Annoying? Yes, but I don't mean to be so don't be mean to me



Photo by slushpup (Flickr)

The photocopier is out of toner.

Typical.

You wait until all the bosses leave so you can make a hundred copies of your CV and the photocopier is out of toner.

What do you do? Some people will just shrug their shoulders and walk away. Some will swear, under their breath or out loud. Some will kick the photocopier.

What makes the difference? Everybody is annoyed that the darn thing is out of toner but only some get really angry.

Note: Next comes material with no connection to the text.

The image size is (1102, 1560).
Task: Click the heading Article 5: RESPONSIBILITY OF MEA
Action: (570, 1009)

In all likelihood, the ones who get really angry are the ones who believe, at some level of their minds, that the photocopier ran out of toner for the express purpose of annoying them. Or maybe it's not the photocopier. Maybe it's the gods. Maybe they're sitting up there on Mount Olympus figuring out ways to annoy people. Or it's the company. The company, which doesn't even know how badly its employees need to photocopy their CVs, has let the photocopier run out of toner so that the people who work there will be annoyed.

The essential point is that people get madder than usual if they think something that annoys them was done in order to annoy them. I believe we all think in this way far more often than we realise. The belief that people do things to annoy us is running along there at the back of our minds along with all those other beliefs to which we don't pay much attention.

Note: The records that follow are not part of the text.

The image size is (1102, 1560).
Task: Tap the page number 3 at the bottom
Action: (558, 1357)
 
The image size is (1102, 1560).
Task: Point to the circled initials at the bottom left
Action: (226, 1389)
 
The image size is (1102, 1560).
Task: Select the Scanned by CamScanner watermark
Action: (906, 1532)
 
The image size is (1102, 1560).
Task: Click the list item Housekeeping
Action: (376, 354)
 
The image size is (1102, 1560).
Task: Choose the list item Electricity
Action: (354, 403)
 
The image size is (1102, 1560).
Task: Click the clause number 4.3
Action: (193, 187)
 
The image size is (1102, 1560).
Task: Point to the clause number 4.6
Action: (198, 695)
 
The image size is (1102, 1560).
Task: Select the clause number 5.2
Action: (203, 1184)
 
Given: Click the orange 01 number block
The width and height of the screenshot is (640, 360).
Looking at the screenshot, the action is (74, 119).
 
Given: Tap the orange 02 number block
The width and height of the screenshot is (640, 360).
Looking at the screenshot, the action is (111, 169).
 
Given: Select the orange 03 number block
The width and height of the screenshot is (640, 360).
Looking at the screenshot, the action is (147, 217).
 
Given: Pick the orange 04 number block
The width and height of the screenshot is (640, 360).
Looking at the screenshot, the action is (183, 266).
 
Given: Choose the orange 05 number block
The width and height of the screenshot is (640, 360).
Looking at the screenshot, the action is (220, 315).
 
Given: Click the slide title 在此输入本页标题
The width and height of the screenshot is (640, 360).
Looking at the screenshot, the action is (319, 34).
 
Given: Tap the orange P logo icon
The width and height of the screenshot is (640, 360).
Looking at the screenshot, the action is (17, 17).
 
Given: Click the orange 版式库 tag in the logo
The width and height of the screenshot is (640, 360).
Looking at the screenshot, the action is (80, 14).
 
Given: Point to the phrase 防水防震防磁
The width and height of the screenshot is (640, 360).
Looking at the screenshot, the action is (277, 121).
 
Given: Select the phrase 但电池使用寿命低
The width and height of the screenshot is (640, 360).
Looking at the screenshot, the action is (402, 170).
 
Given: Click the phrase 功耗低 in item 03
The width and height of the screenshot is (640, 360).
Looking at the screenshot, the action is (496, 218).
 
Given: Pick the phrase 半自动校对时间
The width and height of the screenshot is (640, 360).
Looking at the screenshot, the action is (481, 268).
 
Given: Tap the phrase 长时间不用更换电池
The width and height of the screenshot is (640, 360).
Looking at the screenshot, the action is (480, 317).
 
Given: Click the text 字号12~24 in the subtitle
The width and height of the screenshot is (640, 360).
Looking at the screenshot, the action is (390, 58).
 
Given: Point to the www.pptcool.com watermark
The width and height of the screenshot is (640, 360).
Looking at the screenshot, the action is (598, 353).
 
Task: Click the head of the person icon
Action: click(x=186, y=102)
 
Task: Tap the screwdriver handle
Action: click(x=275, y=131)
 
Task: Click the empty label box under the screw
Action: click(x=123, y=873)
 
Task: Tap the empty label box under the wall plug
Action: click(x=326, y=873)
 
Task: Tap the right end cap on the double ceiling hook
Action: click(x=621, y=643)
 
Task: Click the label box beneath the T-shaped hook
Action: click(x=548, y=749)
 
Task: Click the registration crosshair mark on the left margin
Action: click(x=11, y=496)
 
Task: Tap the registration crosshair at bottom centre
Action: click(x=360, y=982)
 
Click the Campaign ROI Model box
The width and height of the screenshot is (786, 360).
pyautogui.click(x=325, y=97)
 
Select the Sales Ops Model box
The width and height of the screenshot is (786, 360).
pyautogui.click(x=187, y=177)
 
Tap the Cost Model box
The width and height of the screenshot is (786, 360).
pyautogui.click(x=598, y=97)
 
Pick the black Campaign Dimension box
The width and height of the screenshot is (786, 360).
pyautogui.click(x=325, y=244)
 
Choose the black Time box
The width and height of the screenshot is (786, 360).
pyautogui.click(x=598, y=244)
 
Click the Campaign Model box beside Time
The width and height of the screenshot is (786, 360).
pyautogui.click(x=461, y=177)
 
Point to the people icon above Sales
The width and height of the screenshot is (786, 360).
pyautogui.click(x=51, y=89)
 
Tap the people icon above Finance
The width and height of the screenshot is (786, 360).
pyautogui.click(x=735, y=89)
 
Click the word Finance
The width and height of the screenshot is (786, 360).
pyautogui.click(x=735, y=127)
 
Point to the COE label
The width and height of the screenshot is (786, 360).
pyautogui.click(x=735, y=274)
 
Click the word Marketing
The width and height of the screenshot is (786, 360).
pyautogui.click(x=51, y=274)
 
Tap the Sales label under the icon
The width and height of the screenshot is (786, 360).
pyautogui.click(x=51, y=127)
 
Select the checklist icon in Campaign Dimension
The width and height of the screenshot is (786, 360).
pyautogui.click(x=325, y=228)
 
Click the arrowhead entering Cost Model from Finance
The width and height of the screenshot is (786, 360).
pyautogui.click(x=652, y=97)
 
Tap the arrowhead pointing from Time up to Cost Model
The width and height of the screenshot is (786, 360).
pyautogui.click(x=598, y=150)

It's annoying enough if the secretary doesn't type a letter on time, a delivery arrives late or the boss or waits until Friday evening to ask you to stay back on Friday evening. That, however, does not mean these people do things things for the purpose of annoying us. Similarly your teenage daughter did not paint the walls of her room black just in order to torment you. It's enough to be annoyed over the black walls without also assuming she actually set out to bug you (hang in there, by the time she's 30 she'll be a regular Martha Stewart, hopefully without the criminal record).

In the self-help movement Recovery Incorporated, they like to say that disappointments, accidents and annoyances come along about every five minutes so don't make it worse by assuming that these things are being done intentionally to get at you.

Every five minutes? Well, I've had days like that.

But how do you know that things are not being done deliberately to annoy you? Sometimes it's obvious, of course. The rain doesn't really wait for you to leave the office before it comes pouring down. You know that, however much you might grumble that it does. And it's very doubtful indeed if any supplier in his or her right mind is going to delay a delivery just to make you mad at them. In other cases you don't actually know what the motivation of the other person is. That's ok. You can just stay in that "don't know" zone instead of assuming the worst.

If you insist on assuming the worst, you're going to give yourself a much harder life than is necessary and you won't exactly be a bundle of joy for other people to be around either.

We live in a world which, almost of necessity, is largely indifferent to us. It cannot revolve around any one of us because you cannot organise a world that way. Therefore the world is full of events which don't suit any one of us. In fact it is an absolute dead certainty that our lives will be peppered with inconveniences. Some of these inconveniences we can change but most have to be accepted with grace. Otherwise we are in danger of becoming, in the oft-quoted words of George Bernard Shaw, "a feverish, selfish little clod of ailments and grievances, complaining that the world will not devote itself to making you happy".

Let me admit at once that I have been that clod and will probably be that clod again from time to time. But I hope to avoid cloddism as much as I can. And I think my best chance of avoiding that fate lies in repeating to myself, as often as is called for, a favourite phrase of members of Recovery Inc:

People do things that annoy me, not to annoy me.

(This article first appeared in my series The Other Side in Business & Finance magazine in September 2004).